*Tâches à réaliser:*
- 1) Recopiez le passage du compte rendu sur l'histoire de la charité qui commence par les mots contenant "L’être humain est" et se termine par "sous-titre de l’ouvrage).".
- 2) Expliquez en une à trois phrases, d'après le compte rendu sur l'histoire de la charité, ce qui éclaire le sous-titre de l'ouvrage.
- 3) Rédigez la suite du compte rendu sur l'histoire de la charité à partir de sa dernière phrase.

*Texte du document:*
——

Des personnages en quête d'auteur. Une histoire de la charité

Matthieu Rouillé d'Orfeuil
Théologie - Recenseur : Alphonse Borras

L’A. part de la création par la parole en tant qu’elle est reçue dans la Genèse comme une métaphore capable de rendre compte de la relation du créateur à sa créature humaine. Sa réflexion se répartit en trois parties. La 1re partie est intitulée « Dieu et son œuvre » (p. 21-82). Dans ce monde, c’est l’être humain qui est l’instance de la parole prononcée et entendue au cœur de laquelle il est et demeure une question. Son intériorité extrinsèque donne lieu à l’intersubjectivité par sa capacité d’énoncer au-delà de l’observable ce qu’on ne voit pas, voire ce dont on n’a pas l’expérience (la mort, Dieu, etc.). L’être humain constitue le « réel » comme monde – cosmos organisé par un logos – en même temps qu’il y est institué ; le réel lui est donné par ce rapport ternaire entre Dieu, lui-même et la parole.

L’être humain est capable de dire ce qui est, ce qui n’est pas, mais aussi ce qu’il ne faut pas – en vertu de son intériorité habitée par une présence et au seuil d’extériorité de cette intériorité : celle-ci est devenue sanctuaire et l’extériorité charité fraternelle. La réalité personnelle de l’humain se comprend en tant qu’y subsiste sa relation d’origine, image de son créateur, qui le constitue par un « mot d’amour » dans une réciprocité avec lui et l’échange des charités humaines (p. 79). Tout être humain est convoqué à cette relation fraternelle charitable pour que tout soit charité (cf. p. 81 ; c’est ainsi que s’éclaire le sous-titre de l’ouvrage).

——

*Données fournies:*
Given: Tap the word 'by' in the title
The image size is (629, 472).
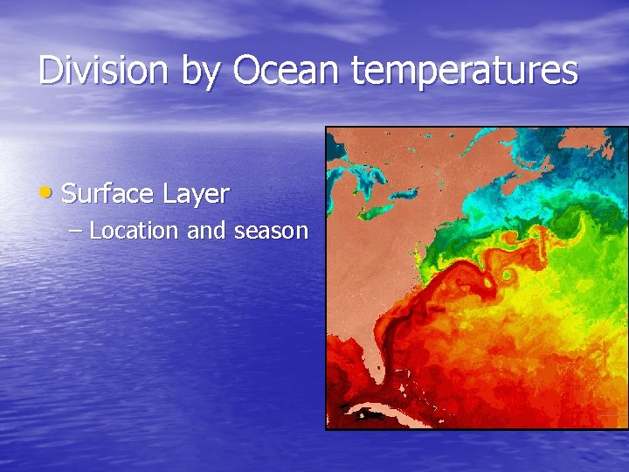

——

*Réponses attendues:*
- 1)
L’être humain est capable de dire ce qui est, ce qui n’est pas, mais aussi ce qu’il ne faut pas – en vertu de son intériorité habitée par une présence et au seuil d’extériorité de cette intériorité : celle-ci est devenue sanctuaire et l’extériorité charité fraternelle. La réalité personnelle de l’humain se comprend en tant qu’y subsiste sa relation d’origine, image de son créateur, qui le constitue par un « mot d’amour » dans une réciprocité avec lui et l’échange des charités humaines (p. 79). Tout être humain est convoqué à cette relation fraternelle charitable pour que tout soit charité (cf. p. 81 ; c’est ainsi que s’éclaire le sous-titre de l’ouvrage).

- 2) Le sous-titre s'éclaire par le fait que tout être humain est convoqué à une relation fraternelle charitable, pour que tout soit charité. Cette relation repose sur sa relation d'origine avec son créateur, qui le constitue par un « mot d'amour » dans une réciprocité avec lui et l'échange des charités humaines.

- 3)
La 2e partie « l’homme et son œuvre » (p. 83-187) offre une théologie éthique fondamentale – de l’ontologie à la morale et vice versa – où le primat de la charité manifeste l’être. Dans cette perspective, l’A. fonde une doctrine de l’être sur l’agir et relève les caractéristiques d’une éthique de la charité proprement chrétienne en passant en revue quelques vertus chrétiennes.

La 3e partie « Le Christ – Dieu et homme – et son œuvre » (p. 189-298) ouvre un parcours particulièrement revigorant à partir de la christologie pour conduire à la sotériologie dans leur déploiement dans le corps ecclésial du Christ, les baptisés « se réjouissant avec lui de sa joie de les avoir sauvés » (cf. p. 197). Tout part de la parole créatrice de la charité divine – dans son intime altérité – qui nous a créés pour être aimés, pour nous aimer – témoins que nous sommes de ce que le Père aime le Fils.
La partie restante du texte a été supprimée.